E-Rechnung in Österreich & Schweiz: der Unterschied zu Deutschland
Wer Kunden in Österreich oder der Schweiz hat, fragt sich schnell: Gelten dort dieselben E-Rechnungs-Regeln wie in Deutschland? Kurze Antwort: nein. Dieser Beitrag grenzt die drei Länder klar voneinander ab.
Deutschland: die Ausgangslage
In Deutschland gilt seit 2025 die schrittweise E-Rechnungspflicht im B2B, basierend auf der Norm EN 16931. Übliche Formate sind ZUGFeRD/Factur-X (PDF mit eingebettetem XML) und XRechnung. Den Fahrplan erklärt E-Rechnung 2026: Was ändert sich.

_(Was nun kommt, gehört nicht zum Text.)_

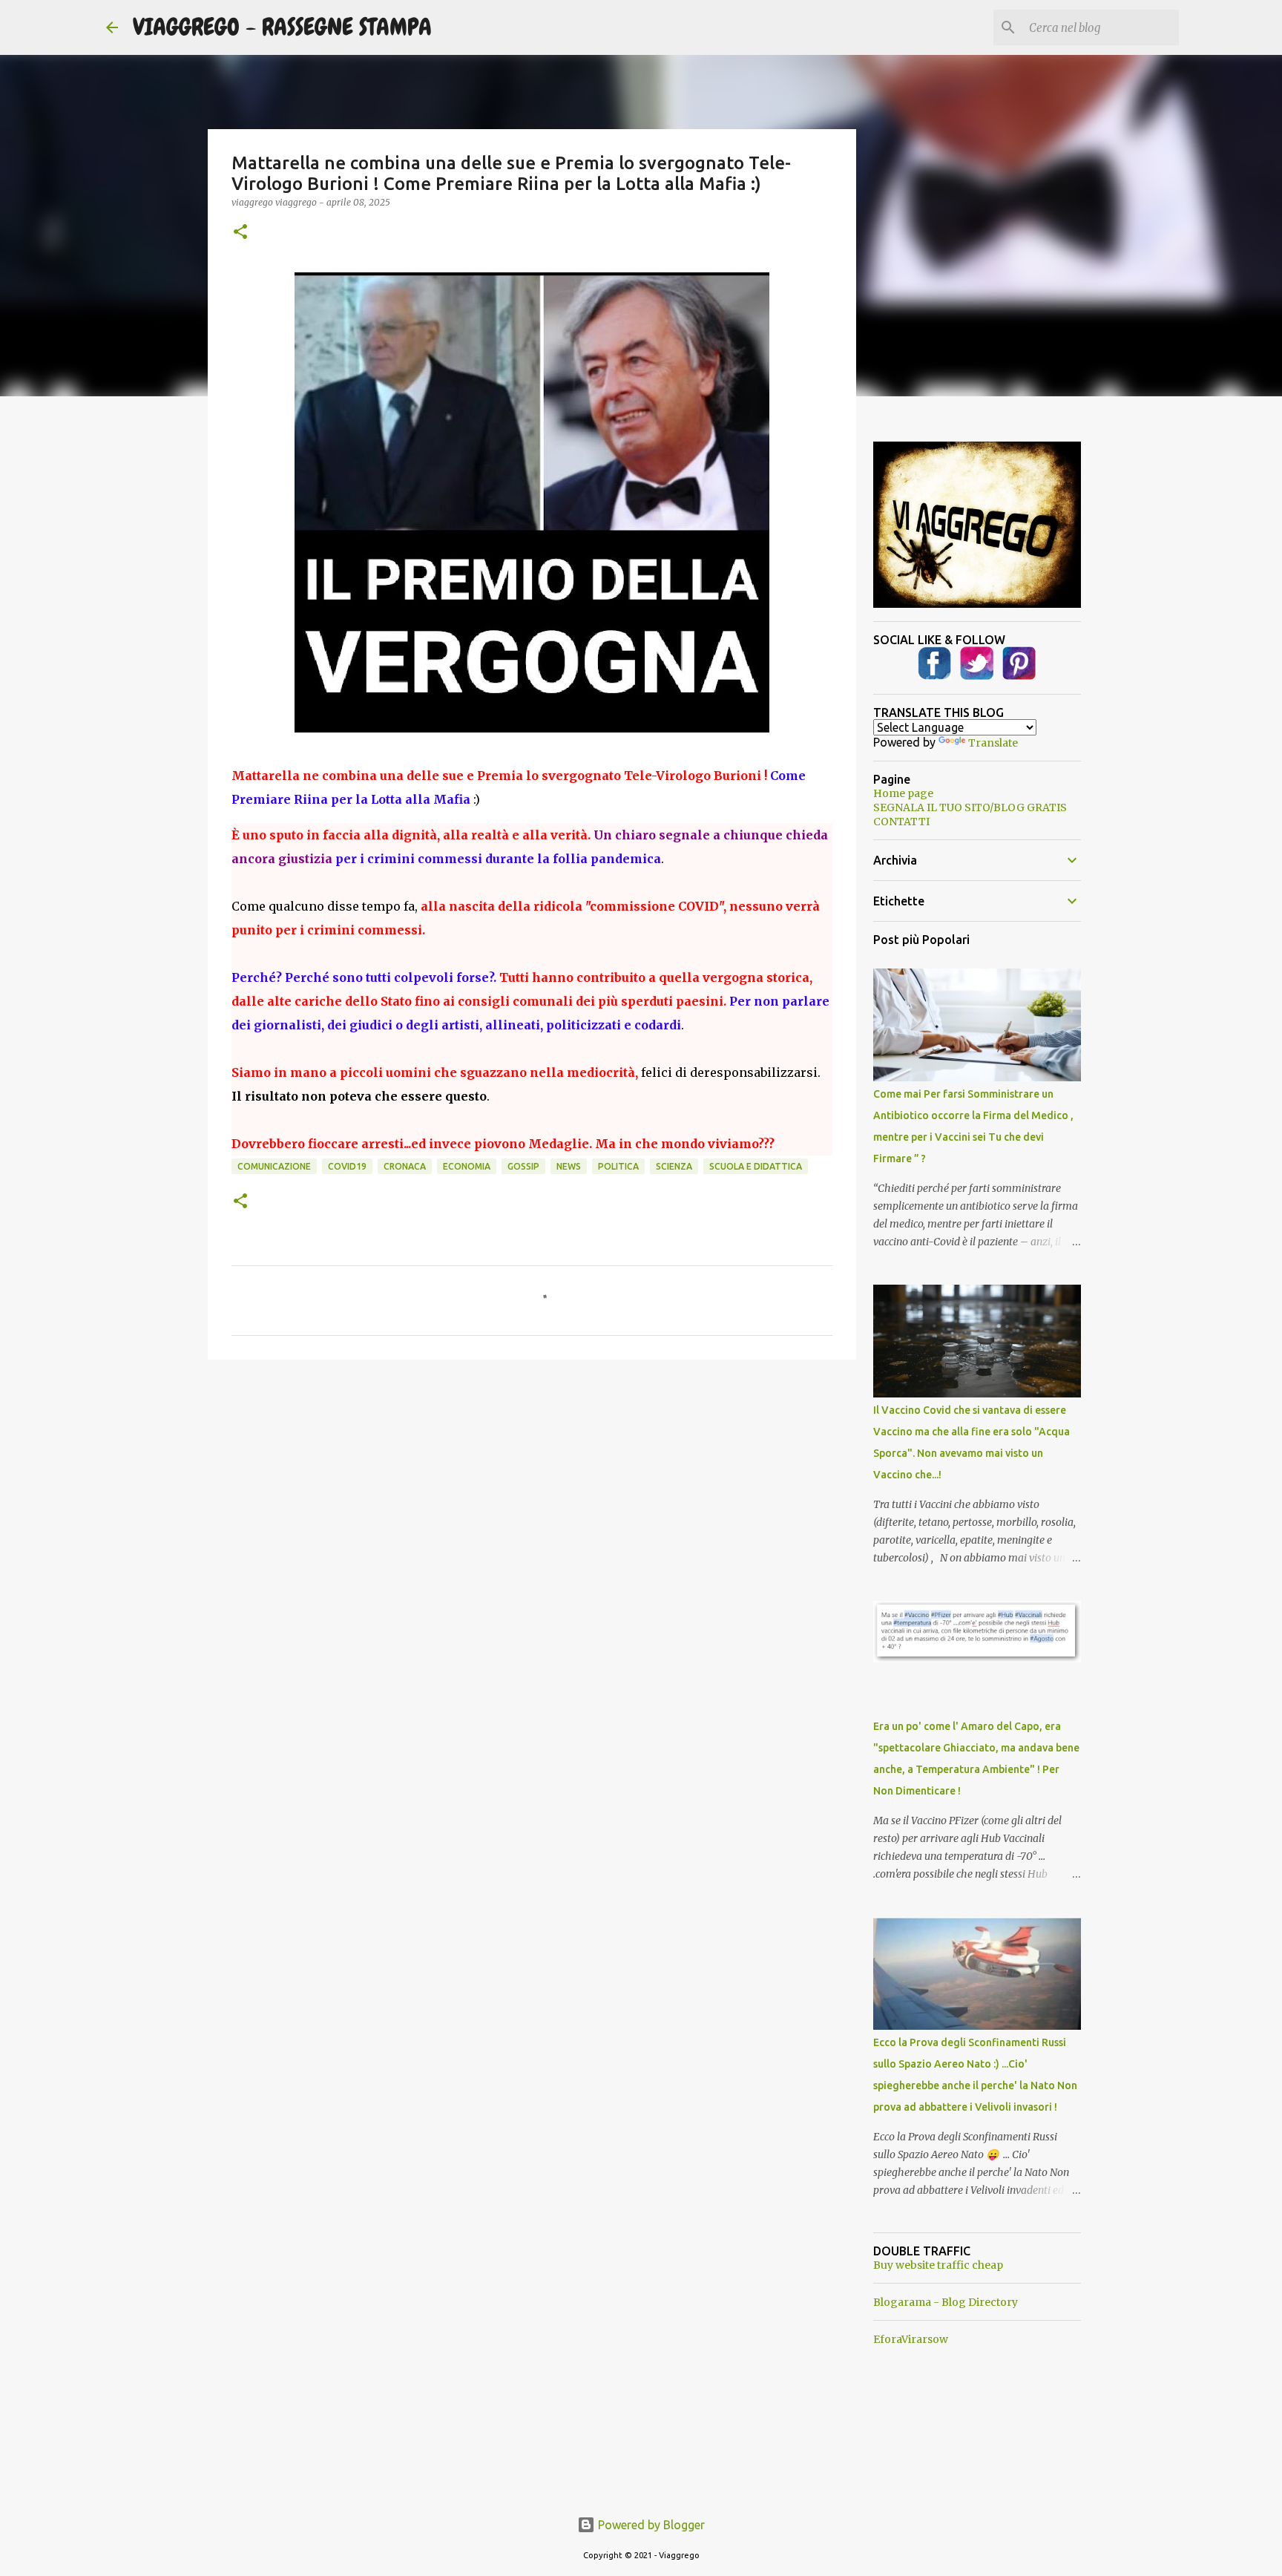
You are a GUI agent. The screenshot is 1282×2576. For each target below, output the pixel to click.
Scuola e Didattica (755, 1166)
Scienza (674, 1166)
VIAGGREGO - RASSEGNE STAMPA (282, 27)
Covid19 (347, 1166)
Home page (903, 793)
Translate (993, 743)
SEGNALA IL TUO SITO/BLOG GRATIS (970, 807)
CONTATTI (901, 821)
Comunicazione (274, 1166)
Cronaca (405, 1166)
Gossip (523, 1166)
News (568, 1166)
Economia (466, 1166)
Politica (618, 1166)
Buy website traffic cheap (938, 2265)
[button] (240, 233)
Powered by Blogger (650, 2524)
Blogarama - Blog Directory (945, 2302)
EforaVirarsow (910, 2339)
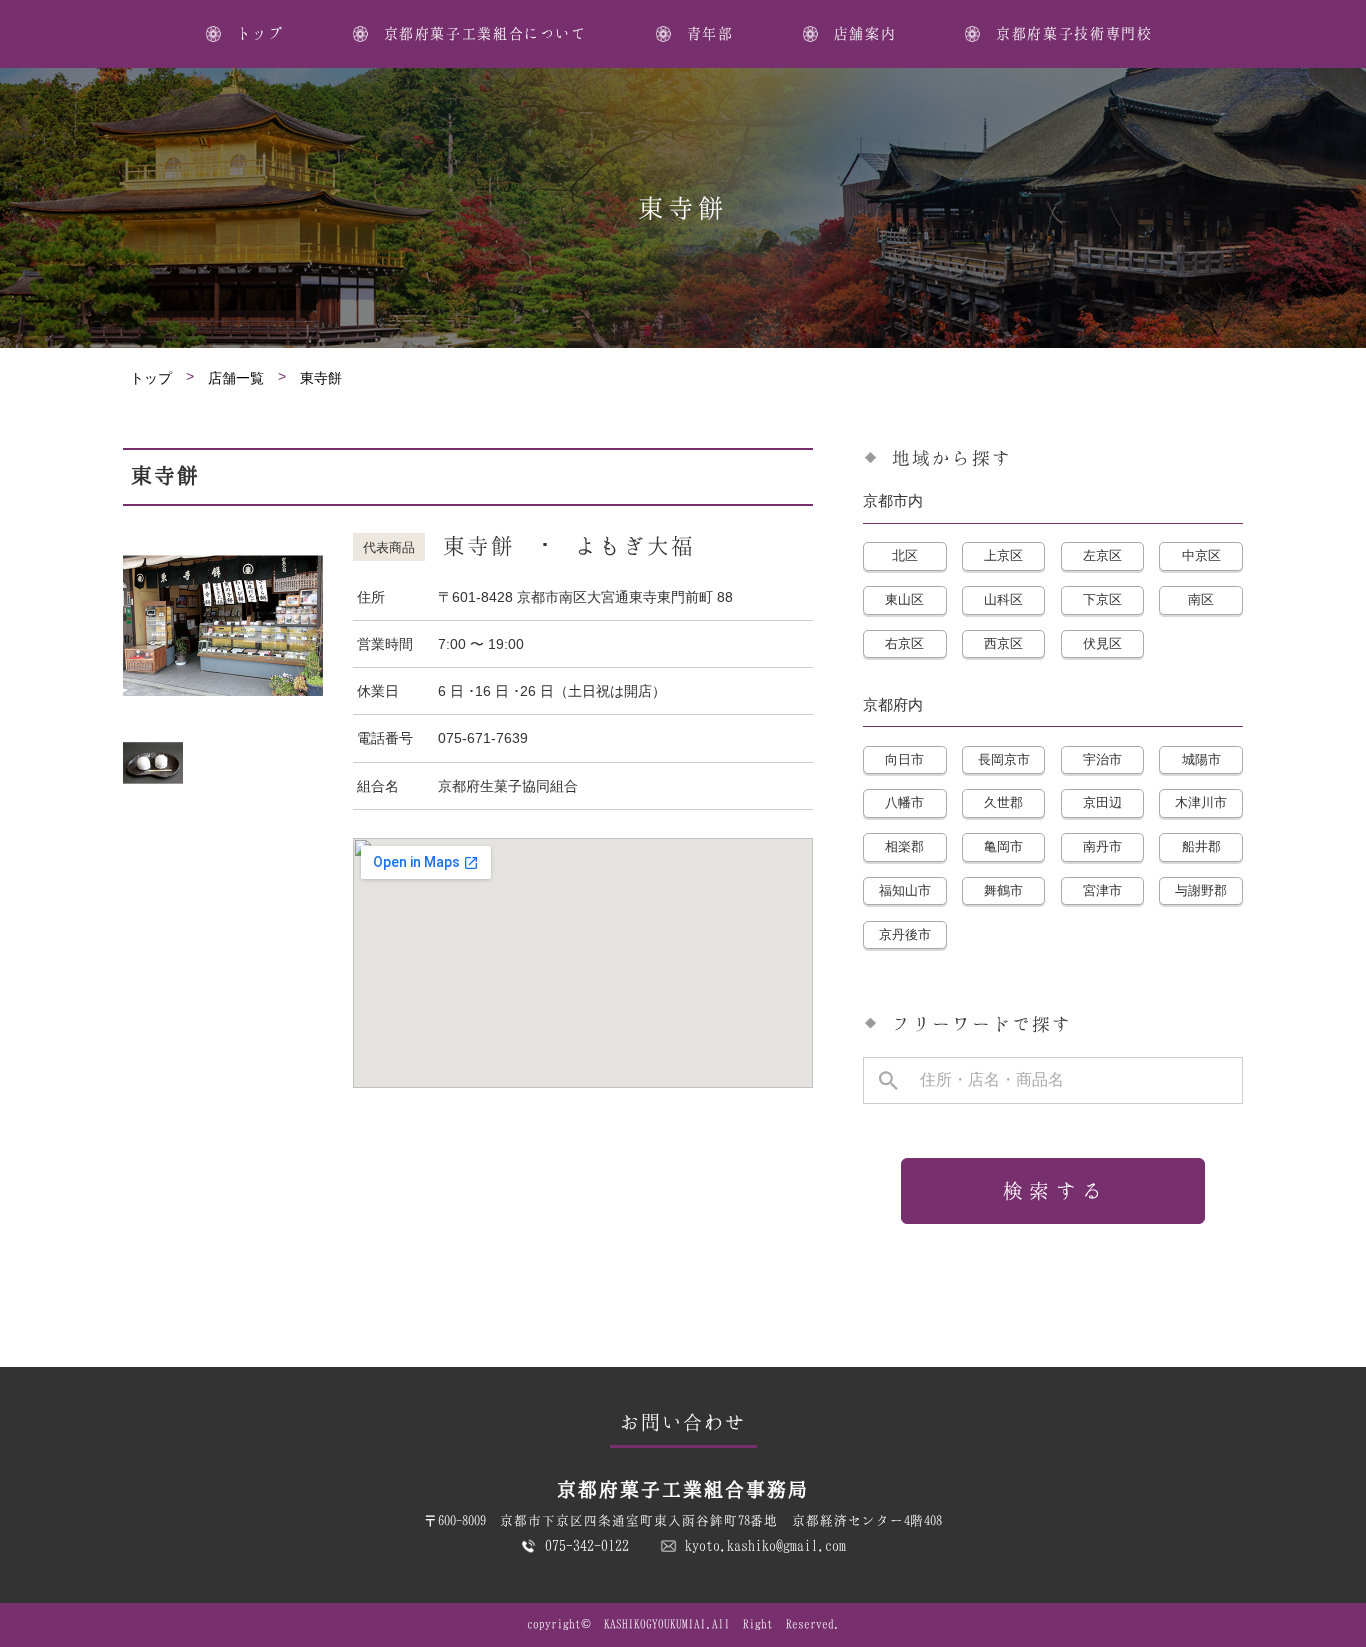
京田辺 (1102, 802)
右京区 (904, 643)
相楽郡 (904, 846)
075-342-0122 (587, 1545)
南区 (1201, 599)
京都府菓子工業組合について (485, 33)
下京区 (1102, 599)
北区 (905, 555)
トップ (260, 33)
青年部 (710, 33)
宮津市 (1102, 890)
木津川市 (1201, 802)
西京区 (1003, 643)
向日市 (904, 759)
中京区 (1201, 555)
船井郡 (1201, 846)
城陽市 (1201, 759)
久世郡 (1003, 802)
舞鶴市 (1003, 890)
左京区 (1102, 555)
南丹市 (1102, 846)
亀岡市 (1003, 846)
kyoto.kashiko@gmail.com (765, 1545)
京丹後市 (905, 934)
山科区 (1003, 599)
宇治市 (1102, 759)
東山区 (904, 599)
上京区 (1003, 555)
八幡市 (904, 802)
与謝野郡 (1201, 890)
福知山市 (905, 890)
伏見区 (1102, 643)
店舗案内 (865, 33)
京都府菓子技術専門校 (1074, 33)
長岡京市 (1004, 759)
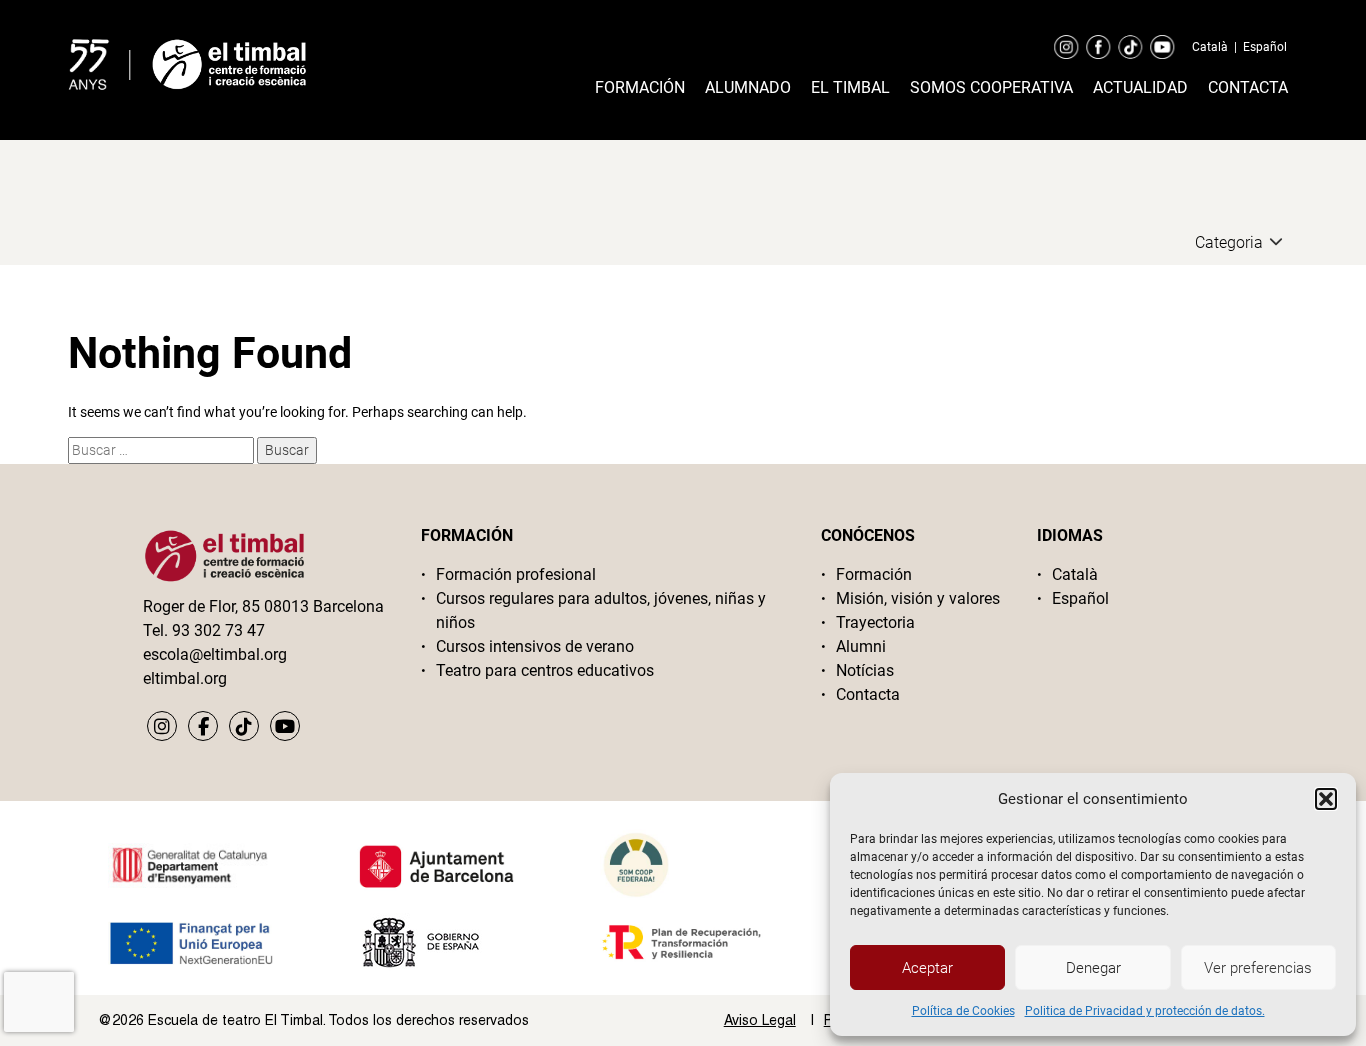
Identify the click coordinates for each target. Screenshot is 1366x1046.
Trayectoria (875, 622)
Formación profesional (516, 574)
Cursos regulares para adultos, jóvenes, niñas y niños (601, 610)
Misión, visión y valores (918, 598)
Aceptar (927, 968)
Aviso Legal (760, 1020)
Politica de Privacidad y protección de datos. (1145, 1011)
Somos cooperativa (991, 87)
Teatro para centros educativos (545, 670)
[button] (1326, 799)
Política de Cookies (963, 1011)
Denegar (1093, 968)
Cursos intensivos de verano (535, 646)
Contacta (1248, 87)
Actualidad (1140, 87)
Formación (640, 87)
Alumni (861, 646)
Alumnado (748, 87)
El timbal (850, 87)
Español (1265, 47)
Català (1210, 47)
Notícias (865, 670)
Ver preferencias (1258, 968)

Österreich: USP und PEPPOL
Österreich ist EU-Land und damit nah an den deutschen Regeln, hat aber eigene Wege:
- Umsatzsteuer: 20 % Regelsatz, 10 % und 13 % ermäßigt
- E-Rechnung an den Bund (B2G): bereits seit Jahren Pflicht: über das Unternehmensserviceportal (USP) oder das europäische PEPPOL-Netzwerk
- Formate: ebInterface (österreichischer Standard) oder PEPPOL-UBL
Für grenzüberschreitende B2B-Leistungen greift häufig das Reverse-Charge-Verfahren: die Steuer schuldet dann der Empfänger.
Schweiz: kein EU-Land
Die Schweiz spielt nach eigenen Regeln, weil sie nicht zur EU gehört:
- Mehrwertsteuer (MWST): 8,1 % Normalsatz, 2,6 % reduziert, 3,8 % Sondersatz für Beherbergung (Stand seit 2024)
- Keine EN-16931-Pflicht: ZUGFeRD/Factur-X sind hier nicht der Standard
- E-Rechnungen an die Bundesverwaltung laufen über Plattformen, nicht über das EU-Format
Eine Lieferung in die Schweiz ist umsatzsteuerlich eine Ausfuhr (Drittland), dazu mehr unter E-Rechnung ins Ausland.
Die wichtigste Faustregel
- Deutschland & Österreich: EU, EN 16931, strukturierte Formate, konzeptionell verwandt
- Schweiz: Drittland, eigene MWST-Sätze, eigene Plattformen, nicht mit dem EU-Modell verwechseln
Und strukturius?
strukturius ist bewusst auf den deutschen Markt fokussiert: also auf ZUGFeRD/Factur-X und die deutsche E-Rechnungspflicht. Für österreichische B2G-Einreichungen über USP/PEPPOL oder für die Schweizer MWST brauchen Sie spezialisierte Wege bzw. Beratung vor Ort.
FAQ: E-Rechnung AT & CH
Gilt die deutsche E-Rechnungspflicht auch in Österreich?
Nein. Österreich hat eigene Regeln, schreibt E-Rechnungen aber für Aufträge an den Bund schon lange vor, über USP oder PEPPOL.
Brauche ich für die Schweiz ZUGFeRD?
Nein. Die Schweiz ist kein EU-Land und nutzt ZUGFeRD/Factur-X nicht als Standard. Hier gelten eigene Plattformen und die Schweizer MWST.
Wie rechne ich B2B-Leistungen nach Österreich ab?
Bei grenzüberschreitenden B2B-Leistungen greift oft Reverse Charge: Sie stellen ohne Umsatzsteuer plus Hinweis aus, der Empfänger versteuert selbst.